You may not have noticed but the UK energy market is changing and has been changing for a number of years. One change which is likely to have a significant impact is the introduction of smart cities.

Smart cities are not just a concept. They are already happening in the UK and most cities and towns of a certain size are either already involved or considering getting involved. London, Bristol, Nottingham and Peterborough have all made public announcements about the moves they are making or have already made. There are many more who are working on this but are not yet ready to make any announcements.

Why are they doing this? Very simply, they are concerned that the existing system will not guarantee them sufficient supply of energy to let their local economies grow. In some cases energy supply is already a major bottleneck and correcting this using the traditional route of more copper in the ground can cost many millions, which is passed on to local homes and businesses in the form of taxes.

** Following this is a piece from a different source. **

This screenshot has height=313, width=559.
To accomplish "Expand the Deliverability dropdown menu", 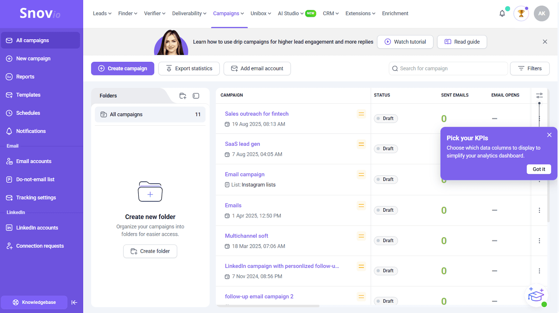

So what is a ‘smart city’? There is no one single definition at present but in simple terms it brings the power of the internet to energy networks within a city. Real time data allows decisions to be automated which improve the quality of life for all and reduce overall energy use at the same time. This is why smart meters are so important.

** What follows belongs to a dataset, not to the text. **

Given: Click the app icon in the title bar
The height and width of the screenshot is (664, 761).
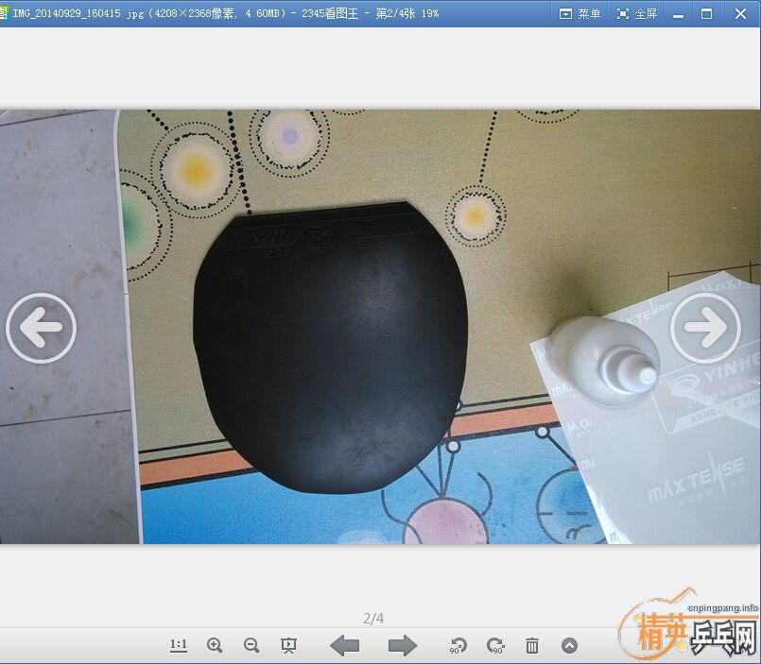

One feature of a smart city, for example, could be the approach that London is already taking with Transport For London (TFL) looking to contract with local combined heat and power plants belonging to industrial companies to take their excess power. This allows those companies to make better use of their assets, reduces grid use by promoting local consumption of local generation, offers a better price to the company than it can get from selling its electricity to the energy companies and a better price to TFL than it can get from buying from the energy companies.

An example closer to home could be small scale generators with Inspirit Chargers selling their excess electricity to their local council or local supermarket, in much the same way as TFL is working with industrial companies, but on a smaller and even more local scale.

In theory this could be done with renewable energy such as solar PV but critically the renewable technologies lack control. Whilst there is no cost to the sunlight which solar PV uses to generate electricity, the timing tends to coincide with the lowest demand for electricity and hence the lowest value for that electricity. The Inspirit Charger, in common with other microCHP appliances, generates in response to heat, which is easy to store. The timing of peak heat demand tends to reflect peak electricity demand, making the electricity from an Inspirit Charger much more valuable than electricity from solar PV panels.

This means that, with some intelligent controls, microCHP can respond to peaks in demand for electricity and help to keep those peak costs low. Sometimes that demand will be limited to the business or building in which the Inspirit Charger is installed, whereas at other times being part of a wider community will be more advantageous.

It’s not just about the cost of electricity, either. Those supply bottlenecks we mentioned earlier can also be alleviated in this grid connection upgrades.

When thousands of microCHP owners work together through an aggregator or local energy company (e.g. Robin Hood Energy is run by Nottingham Council) then the impact can be tremendous. To give you an idea of scale, one million Inspirit Chargers could avoid the need for a centralised power station the size of Hinckley Point C, together with the many millions of pounds in grid reinforcement which would otherwise be needed.

The “internetification” of energy is inevitable. And microCHP is a key building block.